**Material provided:**
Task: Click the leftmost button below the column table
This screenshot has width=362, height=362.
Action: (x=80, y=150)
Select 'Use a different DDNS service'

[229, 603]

...

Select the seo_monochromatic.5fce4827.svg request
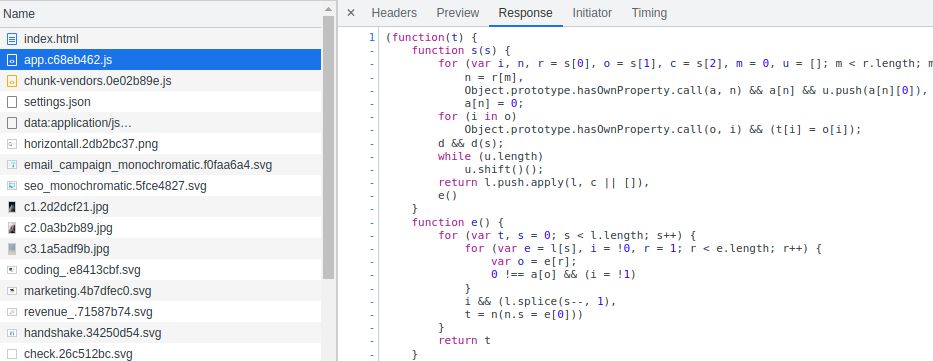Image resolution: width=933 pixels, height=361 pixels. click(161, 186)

**Aim:** Rewrite the items from the line with "Select the seo_monochromatic.5fce4827.svg" up to and including the line with "Image resolution: width=933" as a two-column CSV headed item and answer, with one row per item and each value in a single quoted field whose line breaks become spaces. Leave the pictures out.

**Response to this exercise:**
item,answer
"Select the seo_monochromatic.5fce4827.svg request","Image resolution: width=933 pixels, height=361 pixels. click(161, 186)"